§ 実施事項:
1) 医師の時間外労働に関する本文から、「時間外労働は、労使協定を結べ」と「限も大幅に上回る水準だった。」の間を、両端を含めて一字一句そのまま書き写すこと。
2) 次の(a)〜(c)が医師の時間外労働に関する本文と一致するか、それぞれ「はい」か「いいえ」で答え、判断の根拠となる本文の語句を正確に引用せよ。(a) 一般企業では上限規制が19年から適用された。(b) 研修医らの時間外労働の上限は年960時間である。(c) 新設される残業時間の上限には自己研さんの時間が含まれる。
3) 医師の時間外労働に関する本文によると、医師への上限規制の適用が5年間猶予されたのはなぜか。1〜3文で説明せよ。

§ 本文抜粋:

——

時間外労働は、労使協定を結べば事実上「青天井」だった。上限規制は、一般企業で19年から適用され、十分な医療が提供できなくなるとして、医師は5年間猶予された。上限も年960時間(月平均80時間)と一般労働者(年720時間)を上回り、技能取得が必要な研修医らは特例で年1860時間(月平均155時間)まで認められる。
今回、認定された高島さんの時間外労働は月207時間に上り、3か月平均でも185時間。センターの労使協定に基づく上限を超え、新設される上限も大幅に上回る水準だった。
来年から規制...残業上限に含まれず
だが、新設される残業時間の上限に、自己研さんの時間は含まれない。

——

§ 掲載データ:

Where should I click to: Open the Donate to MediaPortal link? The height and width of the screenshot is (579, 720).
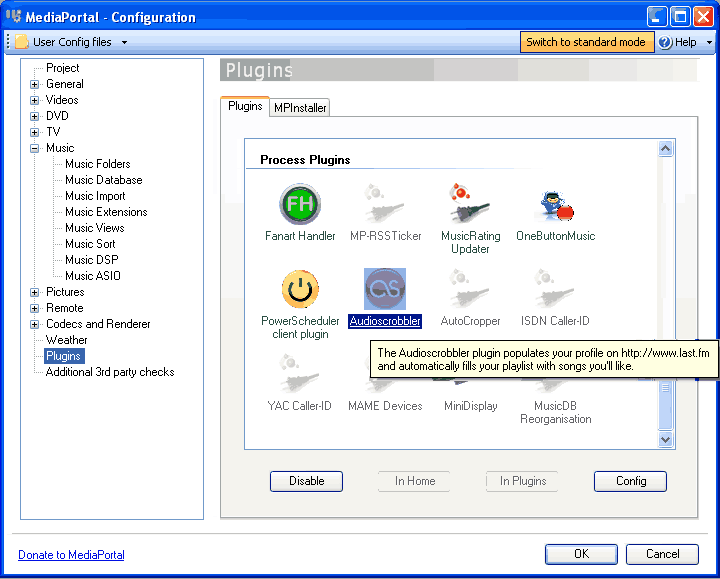point(71,555)
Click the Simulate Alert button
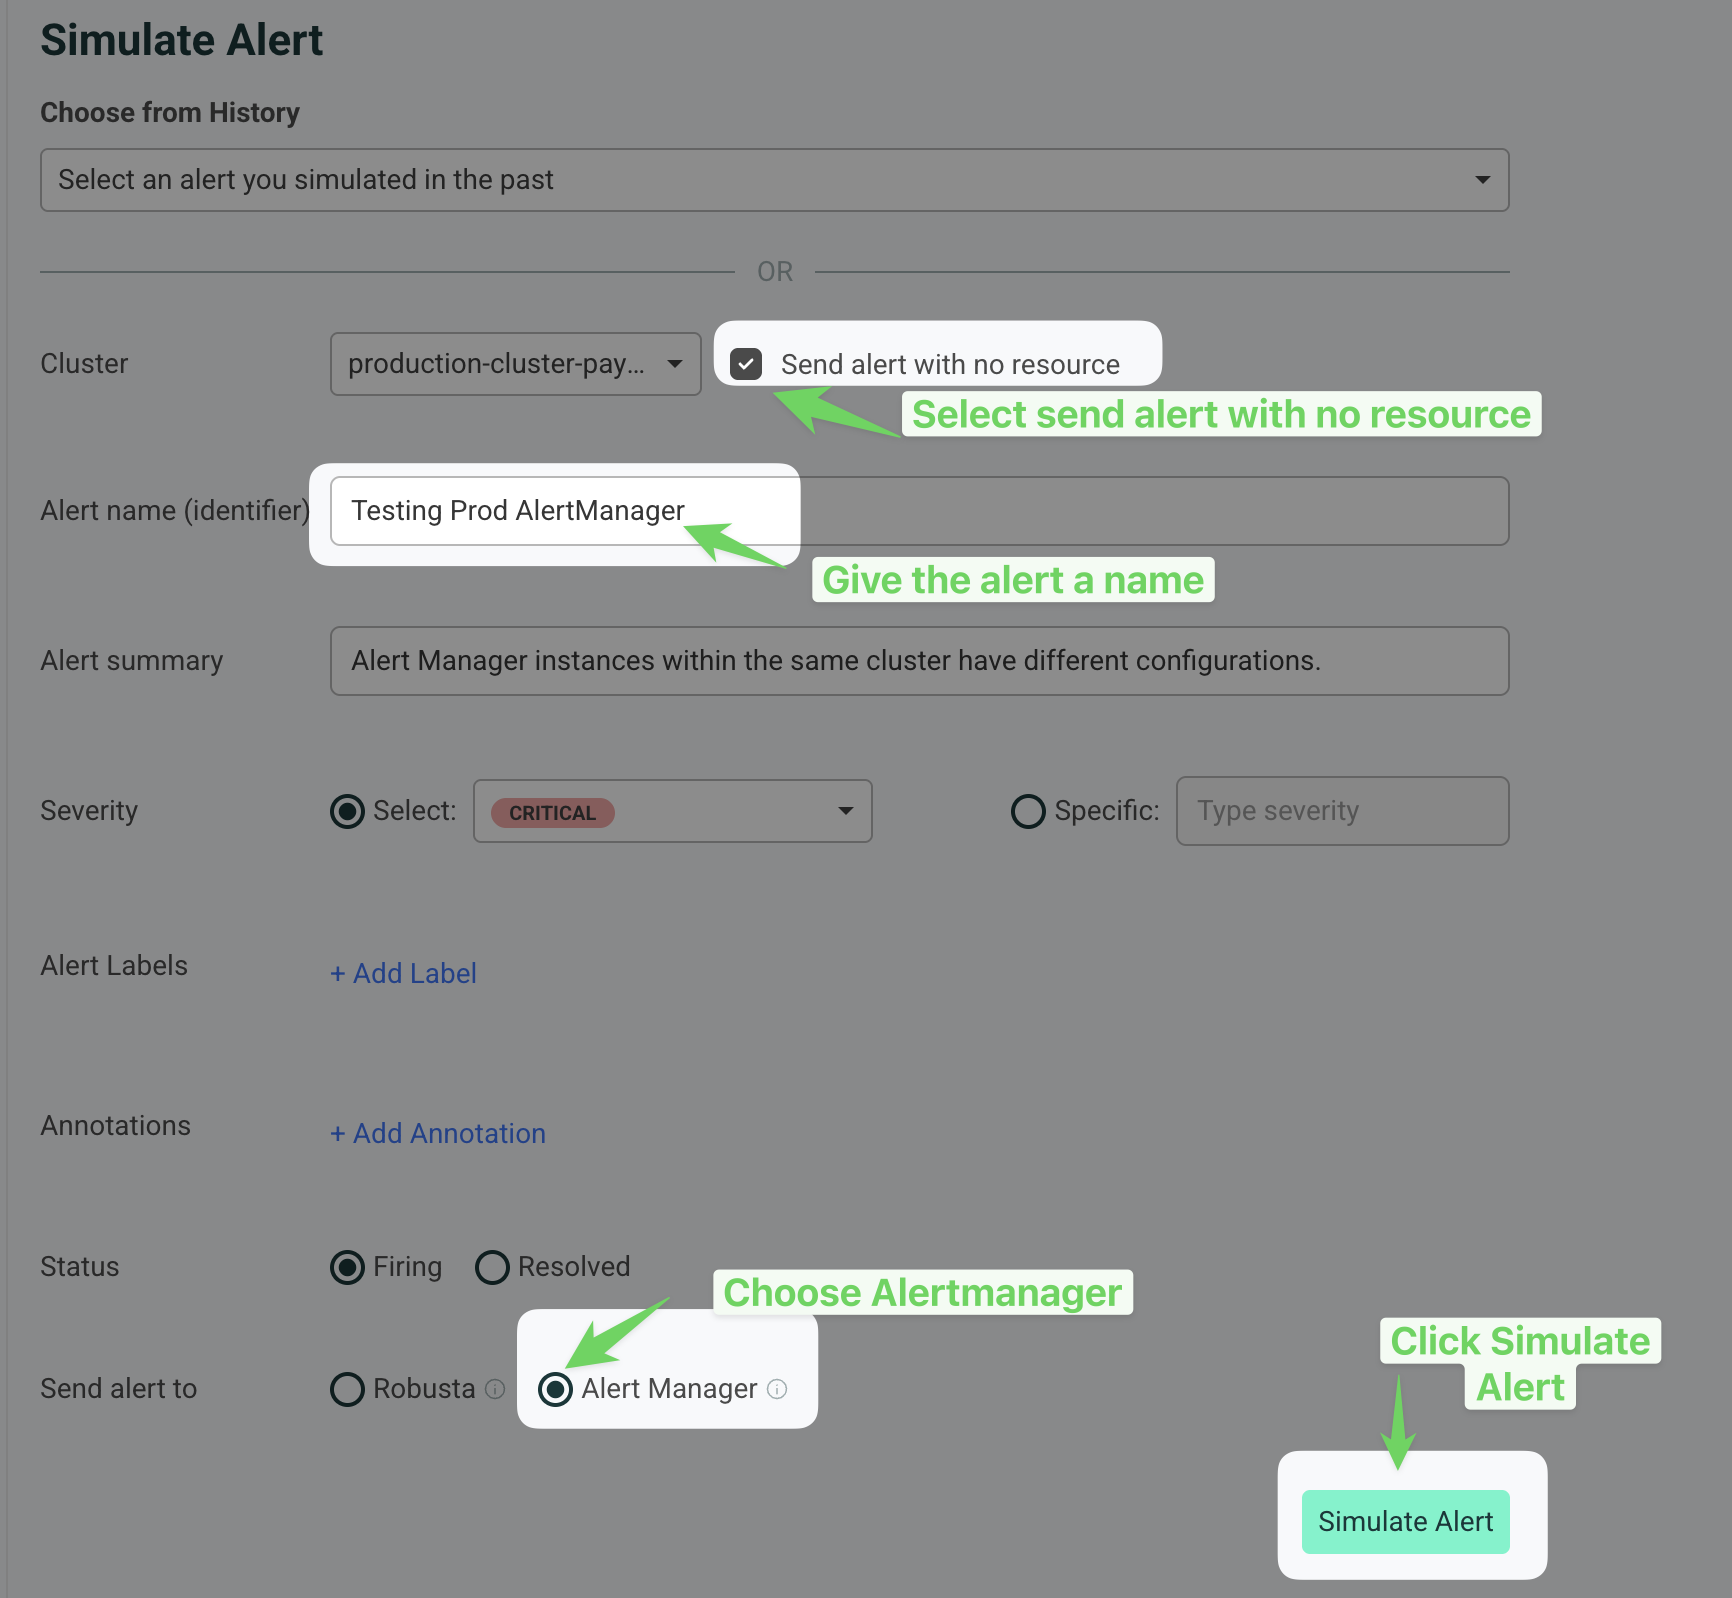The width and height of the screenshot is (1732, 1598). [x=1405, y=1521]
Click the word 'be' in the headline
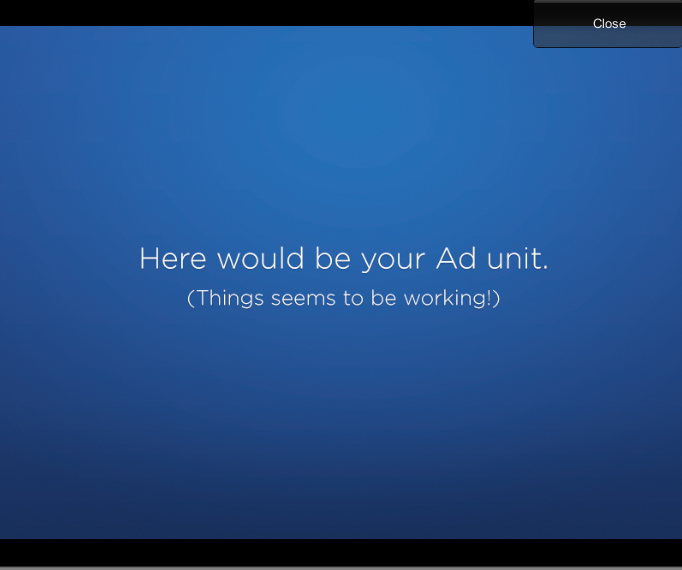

——

§ 課題別解答:
1)
時間外労働は、労使協定を結べば事実上「青天井」だった。上限規制は、一般企業で19年から適用され、十分な医療が提供できなくなるとして、医師は5年間猶予された。上限も年960時間(月平均80時間)と一般労働者(年720時間)を上回り、技能取得が必要な研修医らは特例で年1860時間(月平均155時間)まで認められる。
今回、認定された高島さんの時間外労働は月207時間に上り、3か月平均でも185時間。センターの労使協定に基づく上限を超え、新設される上限も大幅に上回る水準だった。

2)
(a) はい。「上限規制は、一般企業で19年から適用され」
(b) いいえ。「技能取得が必要な研修医らは特例で年1860時間(月平均155時間)まで認められる」
(c) いいえ。「新設される残業時間の上限に、自己研さんの時間は含まれない」

3) 上限規制をそのまま医師に適用すると、十分な医療が提供できなくなるとされたためである。